Transformations Brought on By Technology and How They Impact Us

tech transformation
Image retrieved from https://www.theceomagazine.com/business/innovation-technology/better-employee-engagement-productivity-technology-transformation/

If, in the year 2000, you were to have told me that in 19 years that 67 percent of human beings would walk around with access to all the world’s knowledge in their pocket or purse? Need to know how to prepare lobster bisque? Pull out your web-enabled device, input a brief search phrase, and, voila! You have countless recipes from which to choose to impress your dinner guests. Need to settle an argument about who won the 1976 World Series? The answer is a few clicks away. Can’t figure out how to replace the windshield wipers on your specific make and model automobile? Guess what. You can pull up a video that provides step-by-step instructions. Access to information is just the beginning of how the world has changed so profoundly within the last 20 years. Who fully appreciated that banking, mapping destinations, viewing, creating, and sharing video content, calculators, flashlights, file storage, music players, social networks, ride-hailing services, and on and on would all be contained within a device that virtually everyone uses? It’s mind boggling. I feel like how my grandparents must have felt seeing automobiles revolutionize the world.

Yet with all this magnificent technology, I worry about the impact on young people of being constantly connected through such a device. I’m the father of an 18-year-old and a 16-year-old. Their phones are their lifelines to their friends, their entertainment and in some cases, their academic lives. It’s the social implements of the phone that concern me. I worry what the constant bombardment of peers posting glimpses of their “best lives” does to all members of their social network. The pressure kids must feel to project happiness—even when you’re not feeling especially happy—must be unrelenting. As an old codger, if I’m honest with myself, I feel hints of these pressures, and I don’t have a tenth of the social pressures a high schooler has these days.

Another way our attachment to our devices is could be construed as negative is that our reliance on them can result in minimizing real face-to-face interactions with people in the physical world as opposed to interactions that occur on a digital screen. Have you observed a group of teenagers lately? It is not uncommon to see them all sitting in close proximity to one another not saying a word and completely engrossed with what is on their devices. This situation is so common it’s a cliché image today. In 2011, CNN reported that one third of Americans prefer texts to voice calls. That percentage is certain to have increased drastically since then. We can speculate why texting would be preferred—it doesn’t require an immediate reply; you can formulate your thoughts before replying—but whatever the reason, it is indicative of a diminishment of real-time human interaction.

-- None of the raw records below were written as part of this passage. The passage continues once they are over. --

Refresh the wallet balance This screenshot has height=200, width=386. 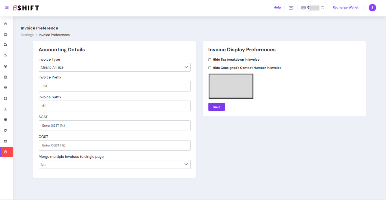322,8
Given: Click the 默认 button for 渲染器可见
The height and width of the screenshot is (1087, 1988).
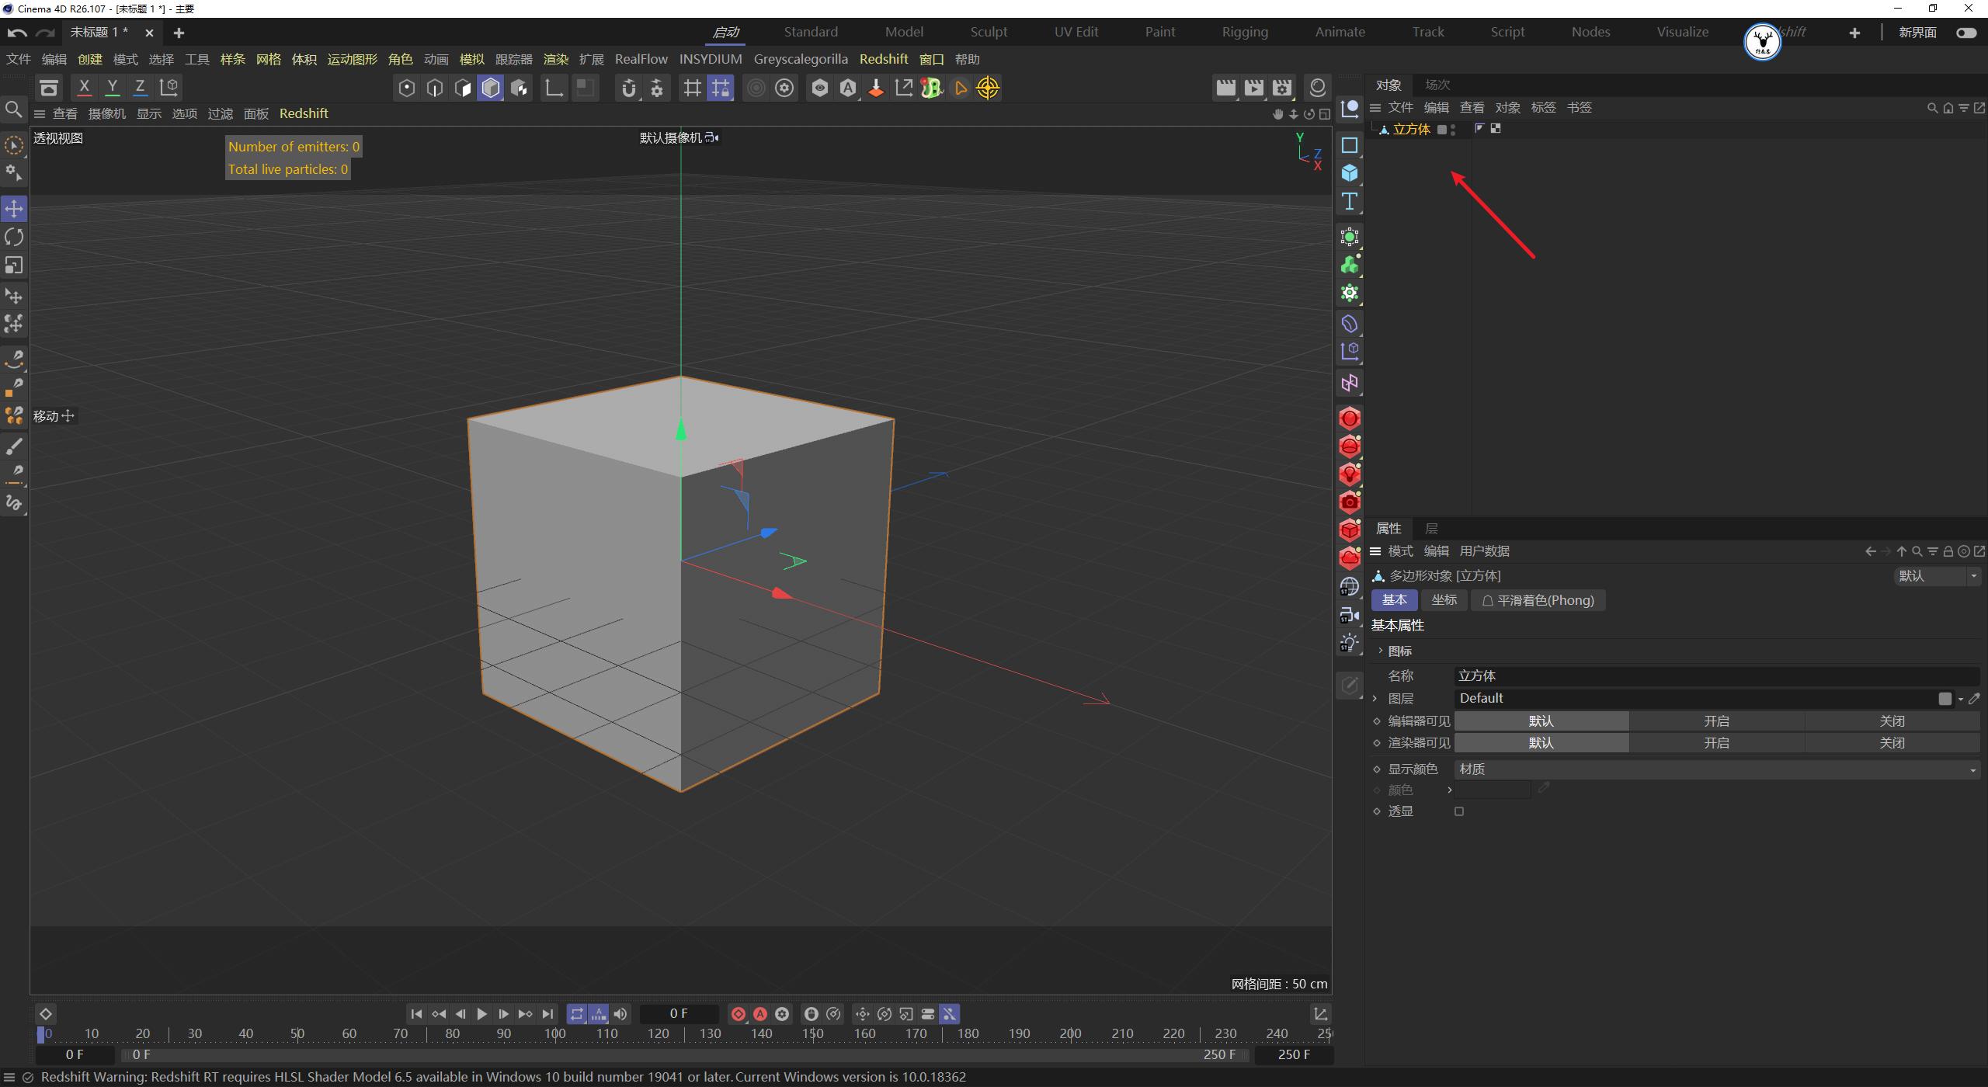Looking at the screenshot, I should point(1541,742).
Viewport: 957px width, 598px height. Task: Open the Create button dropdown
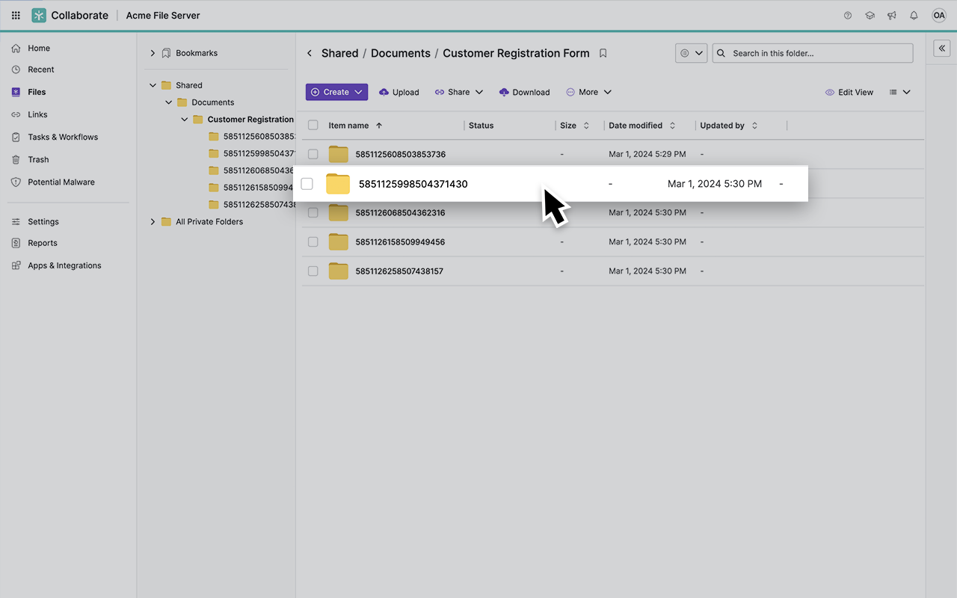click(x=336, y=92)
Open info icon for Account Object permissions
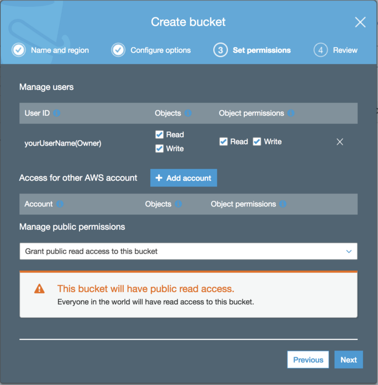Viewport: 378px width, 385px height. click(x=283, y=204)
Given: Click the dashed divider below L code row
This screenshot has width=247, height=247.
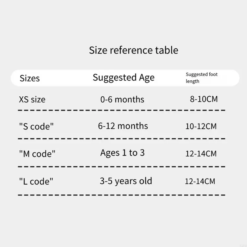Looking at the screenshot, I should [x=121, y=195].
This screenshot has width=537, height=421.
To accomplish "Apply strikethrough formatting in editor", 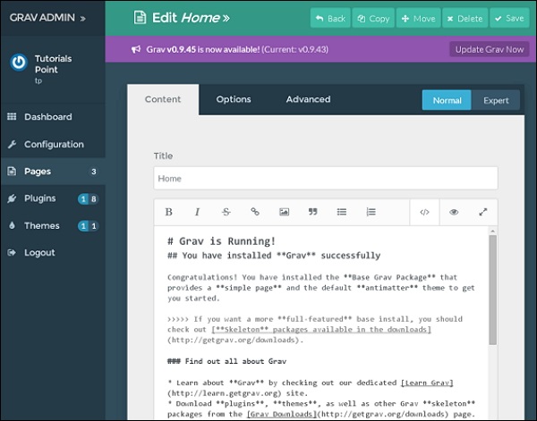I will (x=226, y=212).

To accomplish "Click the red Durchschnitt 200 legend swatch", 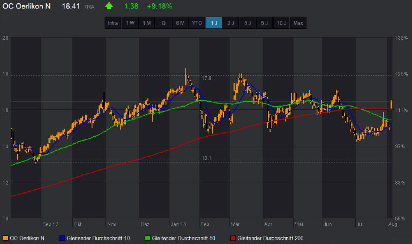I will pos(233,238).
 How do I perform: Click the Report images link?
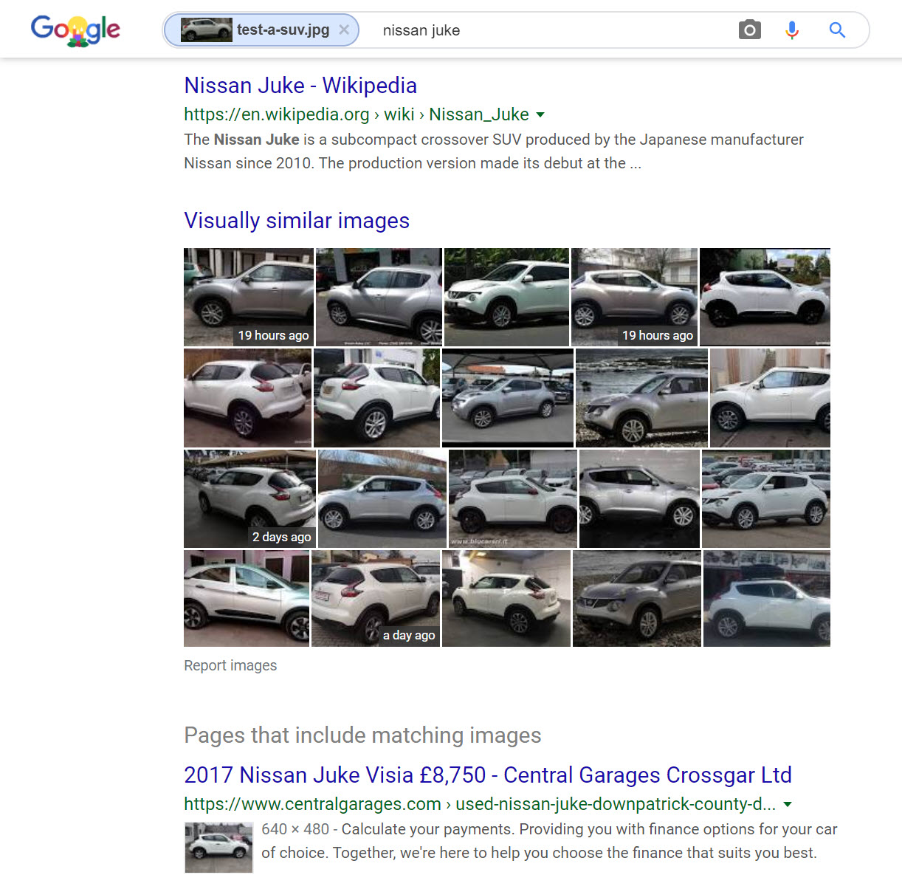click(230, 665)
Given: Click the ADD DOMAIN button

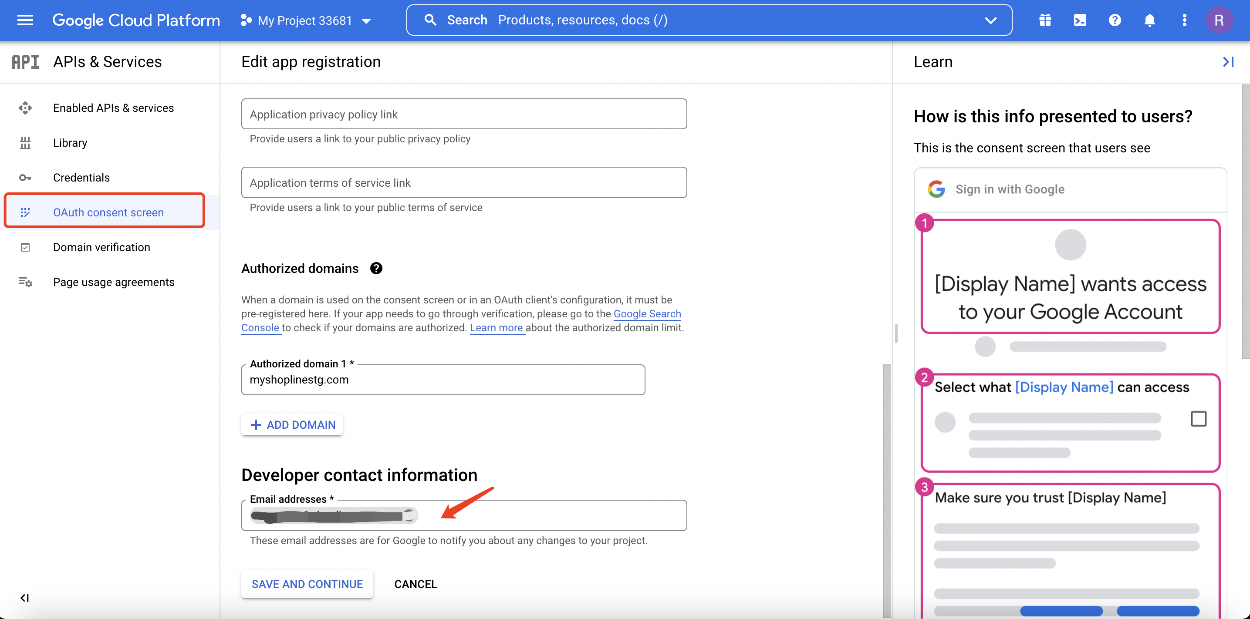Looking at the screenshot, I should pos(292,425).
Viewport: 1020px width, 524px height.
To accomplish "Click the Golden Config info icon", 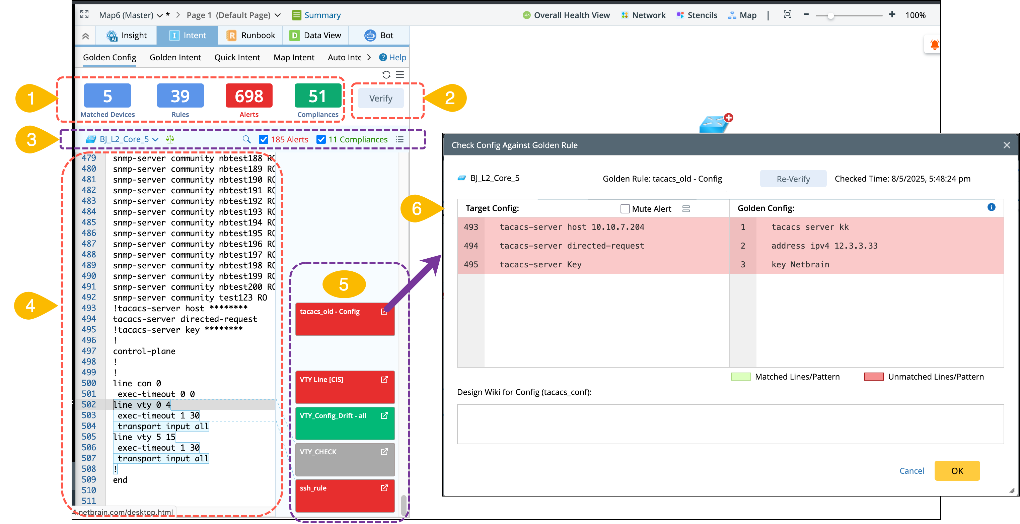I will 991,207.
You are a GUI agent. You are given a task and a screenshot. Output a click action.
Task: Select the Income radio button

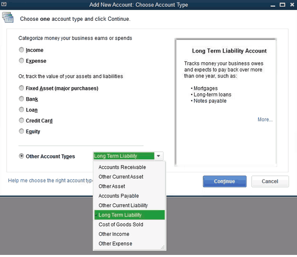[x=21, y=50]
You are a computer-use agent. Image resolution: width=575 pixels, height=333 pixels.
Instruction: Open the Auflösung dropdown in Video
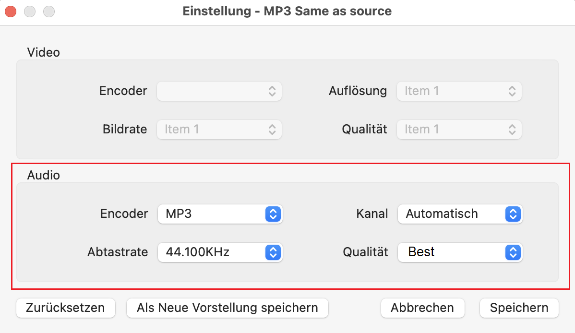point(459,91)
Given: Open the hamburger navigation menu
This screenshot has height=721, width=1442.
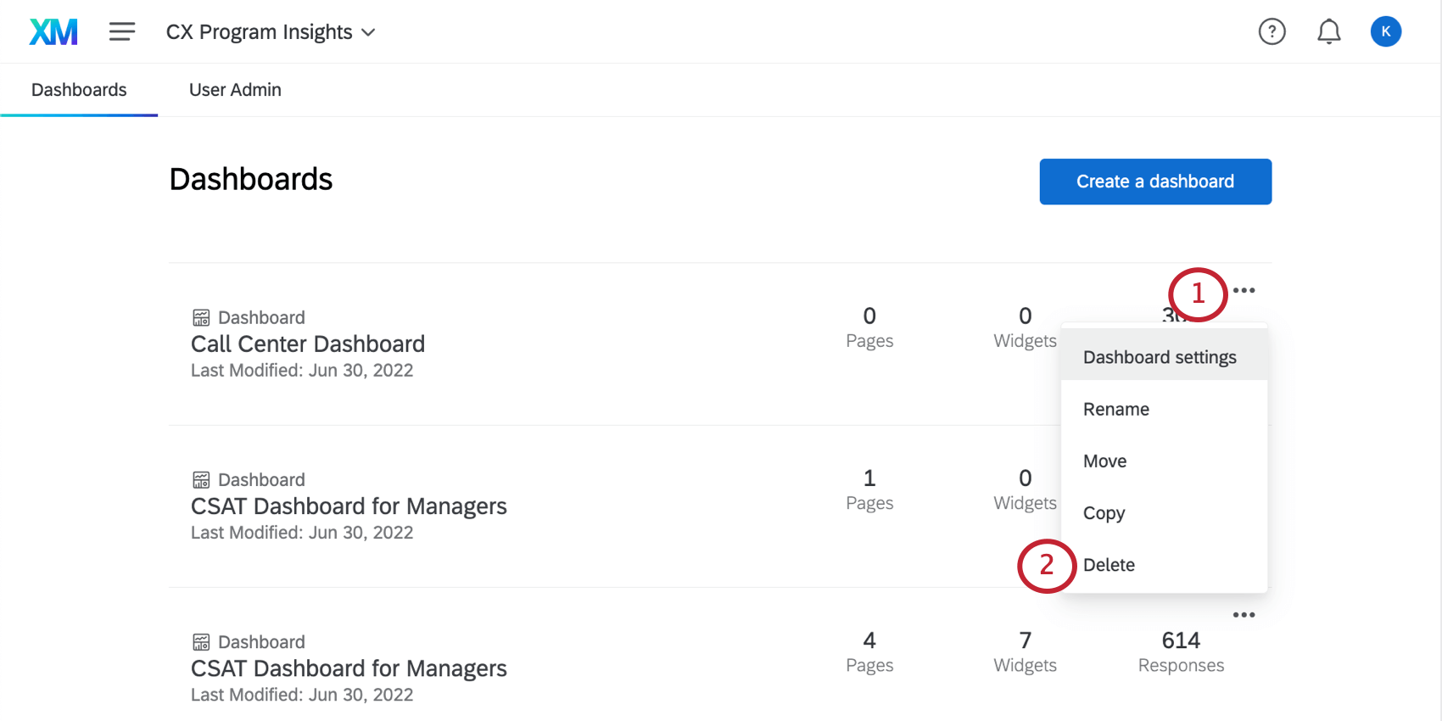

For these reasons and myriad others, strong digital citizenship education is so crucial. And the time to implement this education with young people about what it means to be a good digital citizen and to be mindful of their digital footprint is now. We need to instill in our children and our students that what we post online is with us forever. Now, when they are young and the slate is clean, is the time for them to appreciate the implications of their online activity—to be intentional about their digital footprint.

We must encourage thought-provoking, kind, goal-oriented, helpful posts that add value to their social networks. Posts that contribute to the knowledge base and extend comfort to their group, all the while encouraging them that it is still fun and appropriate to communicate in person.